12 x 15cm corn tortillas
600g cod fillet
100g plain flour, seasoned with pinch of salt and 6 turns from the black pepper mill
1L corn or vegetable oil
For the batter:
200g plain flour
1/2tsp baking powder
275ml ice-cold beer
For the toppings:
1/4 small white cabbage, finely shredded
1 avocado, stoned, peeled and diced
Hot chilli sauce, such as Cholula or Huichol
For the Pico de gallo salsa:
2 large ripe tomatoes, deseeded and diced
1/2 onion, finely chopped
A handful of coriander, chopped
1 green serrano or jalapeno chilli, finely chopped
Juice of 1/2 or 1 lime
For the chipotle crema:
2 Chipotles en adobo
3tbsp soured cream
Juice of 1/2 lime
1. Warm the tortillas in a dry frying pan, or in a microwave or in the oven.
2. Get your toppings – shredded cabbage, diced avocado, pico de gallo salsa, and hot chilli sauce – ready.

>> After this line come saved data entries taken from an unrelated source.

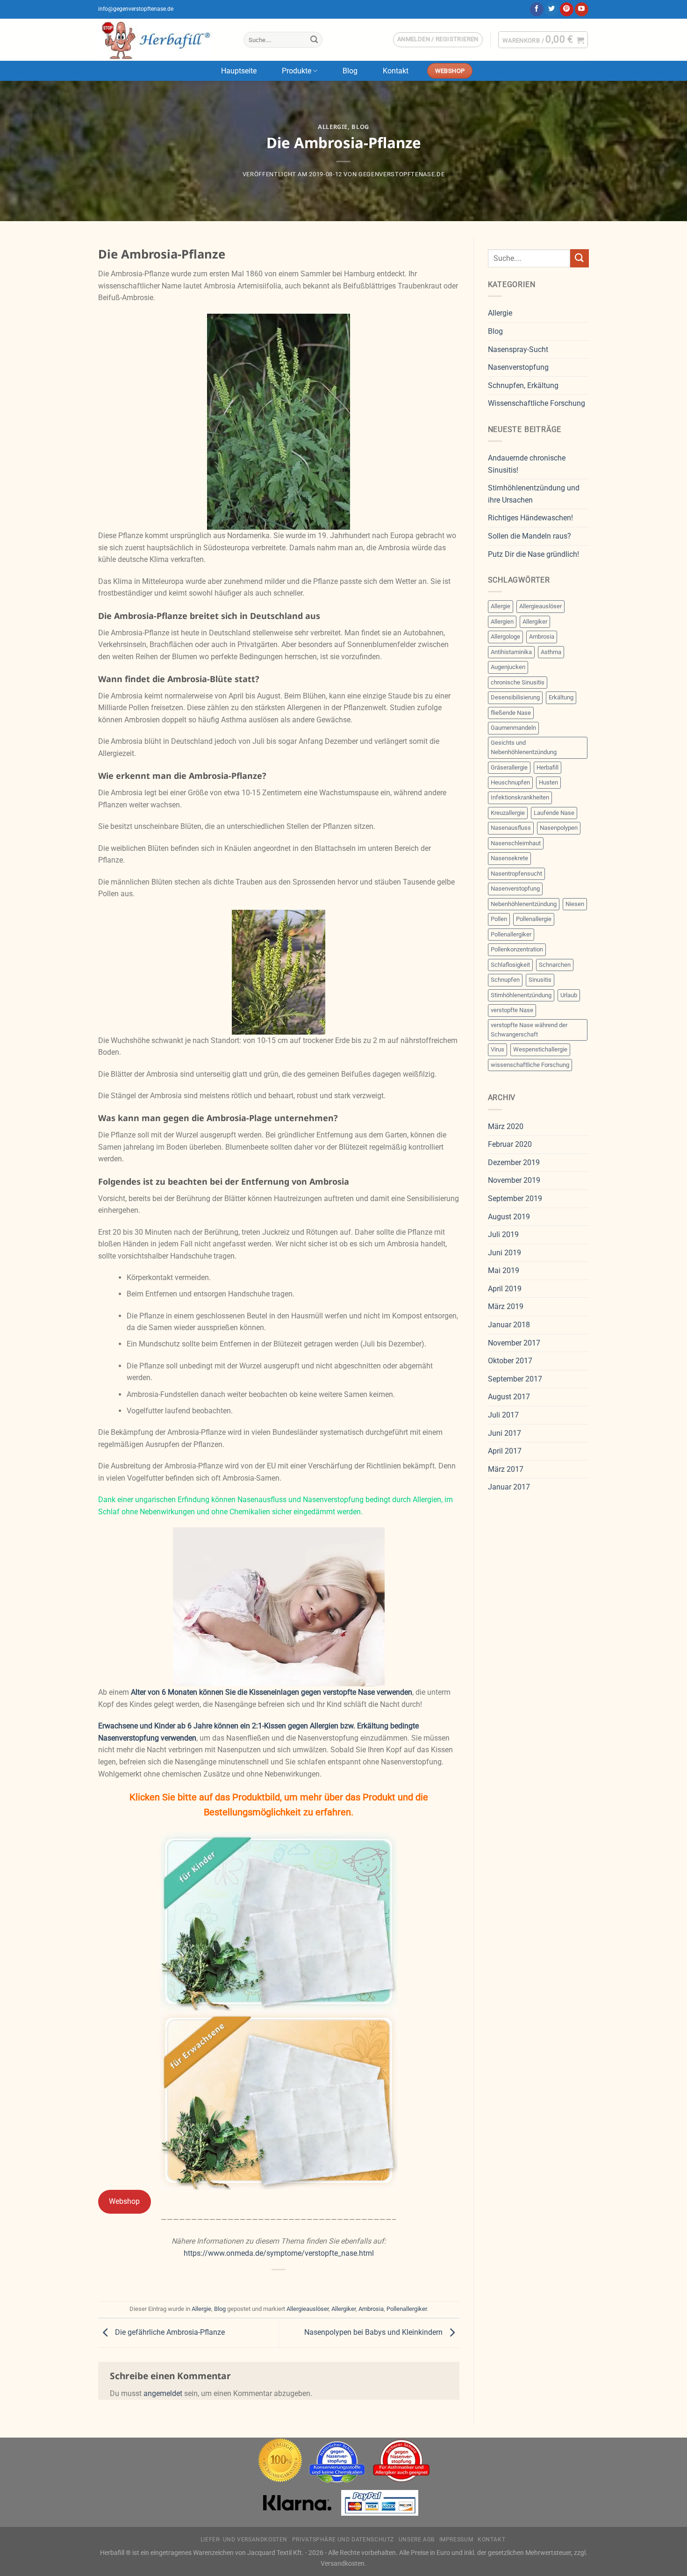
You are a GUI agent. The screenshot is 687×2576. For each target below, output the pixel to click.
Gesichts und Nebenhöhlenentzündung (524, 747)
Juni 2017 (504, 1433)
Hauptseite (239, 70)
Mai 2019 (503, 1270)
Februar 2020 (510, 1144)
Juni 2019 (504, 1252)
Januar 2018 (509, 1324)
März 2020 (505, 1126)
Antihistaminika (511, 651)
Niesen (574, 903)
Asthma (551, 651)
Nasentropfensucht (516, 873)
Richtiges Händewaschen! (530, 517)
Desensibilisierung (515, 697)
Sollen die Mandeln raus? (529, 536)
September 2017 (515, 1378)
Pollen (499, 918)
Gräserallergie (509, 767)
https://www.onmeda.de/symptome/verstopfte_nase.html (279, 2253)
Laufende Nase (554, 812)
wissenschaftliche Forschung (530, 1064)
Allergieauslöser (307, 2308)
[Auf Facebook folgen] (537, 9)
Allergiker (343, 2308)
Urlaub (568, 995)
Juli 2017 (503, 1414)
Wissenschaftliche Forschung (536, 403)
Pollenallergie (533, 918)
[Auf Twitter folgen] (551, 9)
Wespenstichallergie (540, 1049)
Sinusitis (540, 979)
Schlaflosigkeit (510, 964)
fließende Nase (511, 712)
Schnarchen (555, 964)
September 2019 (515, 1198)
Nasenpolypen (559, 827)
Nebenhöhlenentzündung (524, 903)
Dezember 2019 (514, 1162)
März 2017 (505, 1469)
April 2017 (505, 1450)
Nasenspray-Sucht (518, 349)
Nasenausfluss (511, 827)
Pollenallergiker (406, 2308)
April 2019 (505, 1288)
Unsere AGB (417, 2539)
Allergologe (505, 636)
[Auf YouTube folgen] (581, 9)
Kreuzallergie (508, 812)
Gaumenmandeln (513, 727)
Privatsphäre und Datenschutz (343, 2539)
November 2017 (514, 1342)
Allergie (333, 126)
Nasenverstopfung (518, 367)
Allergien (502, 621)
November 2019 (514, 1180)
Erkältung (561, 697)
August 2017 (509, 1396)
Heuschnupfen (510, 782)
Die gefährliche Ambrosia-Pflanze (169, 2332)
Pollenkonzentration (517, 949)
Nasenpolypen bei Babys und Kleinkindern (374, 2332)
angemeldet (162, 2393)
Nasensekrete (509, 858)
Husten (548, 782)
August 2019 (509, 1216)
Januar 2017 (509, 1486)
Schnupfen (505, 979)
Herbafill (547, 767)
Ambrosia (371, 2308)
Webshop (124, 2201)
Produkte (296, 70)
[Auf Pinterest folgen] (566, 9)
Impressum (456, 2539)
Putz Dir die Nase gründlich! (533, 554)
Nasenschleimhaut (516, 843)
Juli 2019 (503, 1234)
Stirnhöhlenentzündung (521, 995)
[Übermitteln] (314, 40)
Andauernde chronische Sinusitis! (526, 464)
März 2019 (505, 1306)
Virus (497, 1049)
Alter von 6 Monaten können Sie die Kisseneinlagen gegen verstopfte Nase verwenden (271, 1692)
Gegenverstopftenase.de (401, 174)
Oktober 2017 (510, 1360)
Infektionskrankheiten (520, 797)
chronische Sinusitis (517, 682)
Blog (350, 70)
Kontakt (395, 70)
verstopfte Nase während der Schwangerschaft (529, 1030)
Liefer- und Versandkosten (243, 2539)
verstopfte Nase (512, 1010)
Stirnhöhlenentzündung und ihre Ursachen (534, 493)
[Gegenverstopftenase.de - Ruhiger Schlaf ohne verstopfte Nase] (163, 40)
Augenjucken (508, 666)
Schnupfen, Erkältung (523, 385)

Mix the ingredients for the crema and set aside. Mix the ingredients for the Pico de gallo salsa, starting with the lime, and also set aside.
3. To make the batter, sift the flour, salt and baking powder into a roomy bowl. Using a balloon whisk, incorporate the beer until you have a smooth batter. Set aside.
4. Cut the fish into fingers about 1cm thick. Heat the oil in a large pan to 190C. Dip a few pieces of fish into the seasoned flour, shake off the excess, then dip them into the batter. Fry for two to two-and-a-half minutes until crisp and golden. Repeat until you've cooked all the fish, draining each batch briefly on kitchen paper to remove excess oil. Sprinkle lightly with salt.
5. Serve the fish immediately in warm tortillas, with the toppings on the table for guests to help themselves.